More than 200 jobs could be affected if John Dickinson goes ahead with a proposal to close its Sawston manufacturing plant.
The company is considering a proposal to close the plant and transfer manufacturing to other sites owned or operated by Dickinson or its parent company Groupe Hamelin.
Stéphane Hamelin, Groupe Hamelin’s president, told OPI: "We knew that we would have to strongly reorganise the manufacturing due to low efficiency in Sawston, but I thought that we wouldn’t have had to consider closing the Sawston factory.
"I can tell you that we studied with Philip Beer (John Dickinson UK’s managing director) the possibility to build a brand-new factory on the existing site."
Hamelin added that if Sawston does close all its envelopes, books and pads production, it will transfer to the other factories of Groupe Hamelin in the UK and in continental Europe. "John Dickinson brands are key in our development strategy. Our goal is to develop them in terms of awareness, product innovations and volumes. They bring great margins to our customers, and it is our common interest to grow them."

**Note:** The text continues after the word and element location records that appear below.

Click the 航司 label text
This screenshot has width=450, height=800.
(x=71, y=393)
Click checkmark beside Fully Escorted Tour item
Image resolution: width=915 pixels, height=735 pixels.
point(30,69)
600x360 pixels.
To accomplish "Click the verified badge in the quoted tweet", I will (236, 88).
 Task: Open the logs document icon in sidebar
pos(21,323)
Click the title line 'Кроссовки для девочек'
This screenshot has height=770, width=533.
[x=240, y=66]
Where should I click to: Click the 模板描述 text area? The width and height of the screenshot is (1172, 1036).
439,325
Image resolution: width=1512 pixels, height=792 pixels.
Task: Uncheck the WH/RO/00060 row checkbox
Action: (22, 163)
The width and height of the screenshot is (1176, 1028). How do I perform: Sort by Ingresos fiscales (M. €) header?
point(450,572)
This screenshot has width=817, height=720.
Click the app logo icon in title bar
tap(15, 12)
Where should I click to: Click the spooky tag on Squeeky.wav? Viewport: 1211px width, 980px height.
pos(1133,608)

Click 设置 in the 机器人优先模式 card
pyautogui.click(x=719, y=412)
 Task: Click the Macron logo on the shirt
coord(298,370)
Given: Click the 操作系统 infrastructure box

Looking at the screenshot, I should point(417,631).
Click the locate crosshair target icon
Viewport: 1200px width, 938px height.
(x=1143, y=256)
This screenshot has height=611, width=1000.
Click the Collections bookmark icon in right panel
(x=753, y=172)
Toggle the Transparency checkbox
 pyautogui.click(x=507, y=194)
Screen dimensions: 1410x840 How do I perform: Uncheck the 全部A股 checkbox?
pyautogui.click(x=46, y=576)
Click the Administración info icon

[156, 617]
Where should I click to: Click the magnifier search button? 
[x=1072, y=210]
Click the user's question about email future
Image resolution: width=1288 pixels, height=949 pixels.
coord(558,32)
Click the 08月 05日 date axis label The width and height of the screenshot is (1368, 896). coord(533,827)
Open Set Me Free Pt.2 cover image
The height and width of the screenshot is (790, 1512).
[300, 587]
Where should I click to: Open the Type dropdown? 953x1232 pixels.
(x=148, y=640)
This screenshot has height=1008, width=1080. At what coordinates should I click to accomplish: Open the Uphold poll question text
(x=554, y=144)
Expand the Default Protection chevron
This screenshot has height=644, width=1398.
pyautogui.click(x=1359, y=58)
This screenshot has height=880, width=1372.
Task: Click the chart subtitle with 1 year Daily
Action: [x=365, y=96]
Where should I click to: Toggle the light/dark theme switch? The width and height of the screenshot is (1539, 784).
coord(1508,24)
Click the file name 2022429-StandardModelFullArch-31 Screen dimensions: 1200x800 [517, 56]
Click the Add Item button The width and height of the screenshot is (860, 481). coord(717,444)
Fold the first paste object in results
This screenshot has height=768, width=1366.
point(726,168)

Beer said: "The potential loss of the loyal workforce at Sawston is not a proposal we are taking lightly. The pressure on UK manufacture means that we need to consider difficult options in order to offer the correct product mix and right level of support and service to our customers for the future."
The manufacturer is currently in a consultation process with its employees that will determine the outcome of the proposal.